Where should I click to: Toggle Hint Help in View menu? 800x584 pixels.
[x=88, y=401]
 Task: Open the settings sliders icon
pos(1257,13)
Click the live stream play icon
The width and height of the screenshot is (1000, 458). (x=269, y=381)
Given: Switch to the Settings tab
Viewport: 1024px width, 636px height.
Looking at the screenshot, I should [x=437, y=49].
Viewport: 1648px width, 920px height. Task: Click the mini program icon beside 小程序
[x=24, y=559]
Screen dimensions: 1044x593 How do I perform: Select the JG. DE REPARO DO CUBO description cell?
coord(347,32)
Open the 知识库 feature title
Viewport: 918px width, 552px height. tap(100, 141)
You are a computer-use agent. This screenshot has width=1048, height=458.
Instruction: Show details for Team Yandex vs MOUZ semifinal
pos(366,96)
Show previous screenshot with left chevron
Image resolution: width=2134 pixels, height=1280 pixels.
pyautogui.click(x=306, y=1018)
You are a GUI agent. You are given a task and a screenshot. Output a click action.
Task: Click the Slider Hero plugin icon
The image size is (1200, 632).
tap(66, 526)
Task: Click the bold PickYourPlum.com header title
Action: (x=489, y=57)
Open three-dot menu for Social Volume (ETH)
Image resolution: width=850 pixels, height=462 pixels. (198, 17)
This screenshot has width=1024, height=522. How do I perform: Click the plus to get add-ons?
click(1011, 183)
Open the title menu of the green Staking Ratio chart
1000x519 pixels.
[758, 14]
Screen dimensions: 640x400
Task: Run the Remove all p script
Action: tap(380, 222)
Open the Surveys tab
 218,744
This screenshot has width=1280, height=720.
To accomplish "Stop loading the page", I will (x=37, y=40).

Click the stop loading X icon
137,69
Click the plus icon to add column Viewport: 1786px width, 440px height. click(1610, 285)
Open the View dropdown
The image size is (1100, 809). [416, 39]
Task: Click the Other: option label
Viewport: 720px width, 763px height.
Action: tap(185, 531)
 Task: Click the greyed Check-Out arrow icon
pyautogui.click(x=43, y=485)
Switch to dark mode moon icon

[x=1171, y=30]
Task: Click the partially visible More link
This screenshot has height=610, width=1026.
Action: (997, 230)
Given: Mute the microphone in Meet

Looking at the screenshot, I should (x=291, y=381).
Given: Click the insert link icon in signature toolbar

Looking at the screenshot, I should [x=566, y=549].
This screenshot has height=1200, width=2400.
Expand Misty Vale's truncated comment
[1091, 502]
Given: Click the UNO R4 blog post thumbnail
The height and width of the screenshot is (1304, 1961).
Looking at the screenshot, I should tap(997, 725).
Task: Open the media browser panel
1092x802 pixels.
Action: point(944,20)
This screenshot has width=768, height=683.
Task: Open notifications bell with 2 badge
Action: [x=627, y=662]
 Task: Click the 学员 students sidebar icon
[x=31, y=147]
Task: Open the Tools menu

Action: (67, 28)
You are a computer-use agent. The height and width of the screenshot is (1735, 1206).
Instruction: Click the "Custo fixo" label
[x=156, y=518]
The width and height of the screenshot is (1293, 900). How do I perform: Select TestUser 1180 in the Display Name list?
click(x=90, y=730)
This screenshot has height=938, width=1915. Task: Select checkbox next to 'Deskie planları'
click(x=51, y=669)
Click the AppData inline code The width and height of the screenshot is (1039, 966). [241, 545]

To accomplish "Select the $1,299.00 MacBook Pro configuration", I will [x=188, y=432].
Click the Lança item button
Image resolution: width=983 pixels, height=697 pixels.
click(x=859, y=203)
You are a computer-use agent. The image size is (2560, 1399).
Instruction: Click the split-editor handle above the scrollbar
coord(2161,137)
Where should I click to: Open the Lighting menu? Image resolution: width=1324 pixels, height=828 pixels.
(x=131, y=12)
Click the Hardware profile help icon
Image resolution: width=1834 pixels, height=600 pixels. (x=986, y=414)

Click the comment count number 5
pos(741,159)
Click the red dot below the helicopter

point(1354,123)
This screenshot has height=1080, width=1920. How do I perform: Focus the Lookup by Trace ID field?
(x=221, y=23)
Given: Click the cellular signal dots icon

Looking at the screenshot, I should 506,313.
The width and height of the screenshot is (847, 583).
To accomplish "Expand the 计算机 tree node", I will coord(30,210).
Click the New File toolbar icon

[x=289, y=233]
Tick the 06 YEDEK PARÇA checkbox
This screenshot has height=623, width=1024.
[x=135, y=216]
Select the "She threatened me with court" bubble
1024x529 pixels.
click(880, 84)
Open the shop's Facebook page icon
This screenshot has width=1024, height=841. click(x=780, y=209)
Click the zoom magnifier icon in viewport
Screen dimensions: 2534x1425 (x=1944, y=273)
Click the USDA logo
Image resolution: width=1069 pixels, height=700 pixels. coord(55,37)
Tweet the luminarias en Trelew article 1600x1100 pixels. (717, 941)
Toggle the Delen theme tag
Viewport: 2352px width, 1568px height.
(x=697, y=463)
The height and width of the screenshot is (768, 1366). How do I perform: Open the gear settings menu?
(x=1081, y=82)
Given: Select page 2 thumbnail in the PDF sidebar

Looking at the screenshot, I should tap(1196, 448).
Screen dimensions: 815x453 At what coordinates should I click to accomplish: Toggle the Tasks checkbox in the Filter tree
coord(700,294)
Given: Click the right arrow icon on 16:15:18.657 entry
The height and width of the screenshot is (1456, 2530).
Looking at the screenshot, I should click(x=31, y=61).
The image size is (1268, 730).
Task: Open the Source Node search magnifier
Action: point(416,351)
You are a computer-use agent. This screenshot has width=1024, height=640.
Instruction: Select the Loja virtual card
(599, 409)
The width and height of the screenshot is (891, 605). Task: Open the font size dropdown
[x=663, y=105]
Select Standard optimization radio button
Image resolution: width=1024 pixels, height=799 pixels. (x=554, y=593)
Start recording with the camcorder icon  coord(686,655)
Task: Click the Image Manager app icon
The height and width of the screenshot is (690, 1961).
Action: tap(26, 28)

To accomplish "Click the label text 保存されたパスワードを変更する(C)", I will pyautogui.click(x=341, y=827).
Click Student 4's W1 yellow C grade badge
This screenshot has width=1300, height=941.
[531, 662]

--

**What is asked**
Quote every one of the records above word for word, keeping their line breaks.

**Exercise output**
Where should I click to: Toggle Hint Help in View menu? 800x584 pixels.
[x=88, y=401]
 Task: Open the settings sliders icon
pos(1257,13)
Click the live stream play icon
The width and height of the screenshot is (1000, 458). (x=269, y=381)
Given: Switch to the Settings tab
Viewport: 1024px width, 636px height.
Looking at the screenshot, I should [x=437, y=49].
Viewport: 1648px width, 920px height. Task: Click the mini program icon beside 小程序
[x=24, y=559]
Screen dimensions: 1044x593 How do I perform: Select the JG. DE REPARO DO CUBO description cell?
coord(347,32)
Open the 知识库 feature title
Viewport: 918px width, 552px height. tap(100, 141)
You are a computer-use agent. This screenshot has width=1048, height=458.
Instruction: Show details for Team Yandex vs MOUZ semifinal
pos(366,96)
Show previous screenshot with left chevron
Image resolution: width=2134 pixels, height=1280 pixels.
pyautogui.click(x=306, y=1018)
You are a GUI agent. You are given a task and a screenshot. Output a click action.
Task: Click the Slider Hero plugin icon
The image size is (1200, 632).
tap(66, 526)
Task: Click the bold PickYourPlum.com header title
Action: (x=489, y=57)
Open three-dot menu for Social Volume (ETH)
Image resolution: width=850 pixels, height=462 pixels. (198, 17)
This screenshot has width=1024, height=522. How do I perform: Click the plus to get add-ons?
click(1011, 183)
Open the title menu of the green Staking Ratio chart
1000x519 pixels.
[758, 14]
Screen dimensions: 640x400
Task: Run the Remove all p script
Action: tap(380, 222)
Open the Surveys tab
 218,744
This screenshot has width=1280, height=720.
To accomplish "Stop loading the page", I will (x=37, y=40).

Click the stop loading X icon
137,69
Click the plus icon to add column Viewport: 1786px width, 440px height. click(1610, 285)
Open the View dropdown
The image size is (1100, 809). [416, 39]
Task: Click the Other: option label
Viewport: 720px width, 763px height.
Action: tap(185, 531)
 Task: Click the greyed Check-Out arrow icon
pyautogui.click(x=43, y=485)
Switch to dark mode moon icon

[x=1171, y=30]
Task: Click the partially visible More link
This screenshot has height=610, width=1026.
Action: (997, 230)
Given: Mute the microphone in Meet

Looking at the screenshot, I should (x=291, y=381).
Given: Click the insert link icon in signature toolbar

Looking at the screenshot, I should [x=566, y=549].
This screenshot has height=1200, width=2400.
Expand Misty Vale's truncated comment
[1091, 502]
Given: Click the UNO R4 blog post thumbnail
The height and width of the screenshot is (1304, 1961).
Looking at the screenshot, I should tap(997, 725).
Task: Open the media browser panel
1092x802 pixels.
Action: point(944,20)
This screenshot has width=768, height=683.
Task: Open notifications bell with 2 badge
Action: [x=627, y=662]
 Task: Click the 学员 students sidebar icon
[x=31, y=147]
Task: Open the Tools menu

Action: (67, 28)
You are a computer-use agent. The height and width of the screenshot is (1735, 1206).
Instruction: Click the "Custo fixo" label
[x=156, y=518]
The width and height of the screenshot is (1293, 900). How do I perform: Select TestUser 1180 in the Display Name list?
click(x=90, y=730)
This screenshot has height=938, width=1915. Task: Select checkbox next to 'Deskie planları'
click(x=51, y=669)
Click the AppData inline code The width and height of the screenshot is (1039, 966). [241, 545]

To accomplish "Select the $1,299.00 MacBook Pro configuration", I will [x=188, y=432].
Click the Lança item button
Image resolution: width=983 pixels, height=697 pixels.
click(x=859, y=203)
You are a computer-use agent. The image size is (2560, 1399).
Instruction: Click the split-editor handle above the scrollbar
coord(2161,137)
Where should I click to: Open the Lighting menu? Image resolution: width=1324 pixels, height=828 pixels.
(x=131, y=12)
Click the Hardware profile help icon
Image resolution: width=1834 pixels, height=600 pixels. (x=986, y=414)

Click the comment count number 5
pos(741,159)
Click the red dot below the helicopter

point(1354,123)
This screenshot has height=1080, width=1920. How do I perform: Focus the Lookup by Trace ID field?
(x=221, y=23)
Given: Click the cellular signal dots icon

Looking at the screenshot, I should 506,313.
The width and height of the screenshot is (847, 583).
To accomplish "Expand the 计算机 tree node", I will coord(30,210).
Click the New File toolbar icon

[x=289, y=233]
Tick the 06 YEDEK PARÇA checkbox
This screenshot has height=623, width=1024.
[x=135, y=216]
Select the "She threatened me with court" bubble
1024x529 pixels.
click(880, 84)
Open the shop's Facebook page icon
This screenshot has width=1024, height=841. click(x=780, y=209)
Click the zoom magnifier icon in viewport
Screen dimensions: 2534x1425 (x=1944, y=273)
Click the USDA logo
Image resolution: width=1069 pixels, height=700 pixels. coord(55,37)
Tweet the luminarias en Trelew article 1600x1100 pixels. (717, 941)
Toggle the Delen theme tag
Viewport: 2352px width, 1568px height.
(x=697, y=463)
The height and width of the screenshot is (768, 1366). How do I perform: Open the gear settings menu?
(x=1081, y=82)
Given: Select page 2 thumbnail in the PDF sidebar

Looking at the screenshot, I should tap(1196, 448).
Screen dimensions: 815x453 At what coordinates should I click to accomplish: Toggle the Tasks checkbox in the Filter tree
coord(700,294)
Given: Click the right arrow icon on 16:15:18.657 entry
The height and width of the screenshot is (1456, 2530).
Looking at the screenshot, I should click(x=31, y=61).
The image size is (1268, 730).
Task: Open the Source Node search magnifier
Action: point(416,351)
You are a computer-use agent. This screenshot has width=1024, height=640.
Instruction: Select the Loja virtual card
(599, 409)
The width and height of the screenshot is (891, 605). Task: Open the font size dropdown
[x=663, y=105]
Select Standard optimization radio button
Image resolution: width=1024 pixels, height=799 pixels. (x=554, y=593)
Start recording with the camcorder icon  coord(686,655)
Task: Click the Image Manager app icon
The height and width of the screenshot is (690, 1961).
Action: tap(26, 28)

To accomplish "Click the label text 保存されたパスワードを変更する(C)", I will pyautogui.click(x=341, y=827).
Click Student 4's W1 yellow C grade badge
This screenshot has width=1300, height=941.
[531, 662]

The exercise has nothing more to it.